On Thu, 28 Aug 2008, Matthew Wakeling wrote:
On Wed, 27 Aug 2008, david@xxxxxxx wrote:
if memory overcommit is disabled, the kernel checks to see if you have an
extra 1G of ram available, if you do it allows the process to continue, if
you don't it tries to free memory (by throwing away cache, swapping to
disk, etc), and if it can't free the memory will return a memroy allocation
error (which I believe will cause firefox to exit).
Remember that the memory overcommit check is checking against the amount of
RAM + swap you have - not just the amount of RAM. When a fork occurs, hardly
any extra actual RAM is used (due to copy on write), but the potential is
there for the process to use it. If overcommit is switched off, then you just
need to make sure there is *plenty* of swap to convince the kernel that it
can actually fulfil all of the memory requests if all the processes behave
badly and all shared pages become unshared. Then the consequences of
processes actually using that memory are that the machine will swap, rather
than the OOM killer having to act.

□ □ □ □

TASK DESCRIPTION:
Can you carry on the mailing-list reply about memory overcommit and swap, picking up right after its final sentence?

MATERIAL PROVIDED:
□ □ □ □

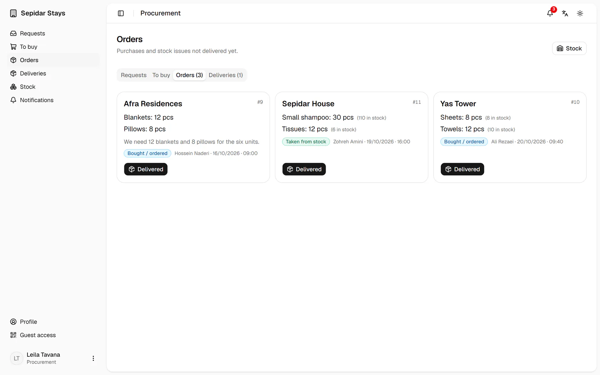The image size is (600, 375).
Task: Mark Afra Residences order as Delivered
Action: pyautogui.click(x=146, y=169)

□ □ □ □

RESULT OF THE TASK:
if you are correct that it just checks against memory+swap then it's not a
big deal, but I don't think it does that. I think it actually allocates
the memory, and if it does that it will push things out of ram to do the
allocation, I don't believe that it will allocate swap space directly.
David Lang
Of course, it's generally bad to run a machine with more going on than will
fit in RAM.
Neither swapping nor OOM killing are particularly good - it's just a
consequence of the amount of memory needed being unpredictable.
Probably the best solution is to just tell the kernel somehow to never kill
the postmaster.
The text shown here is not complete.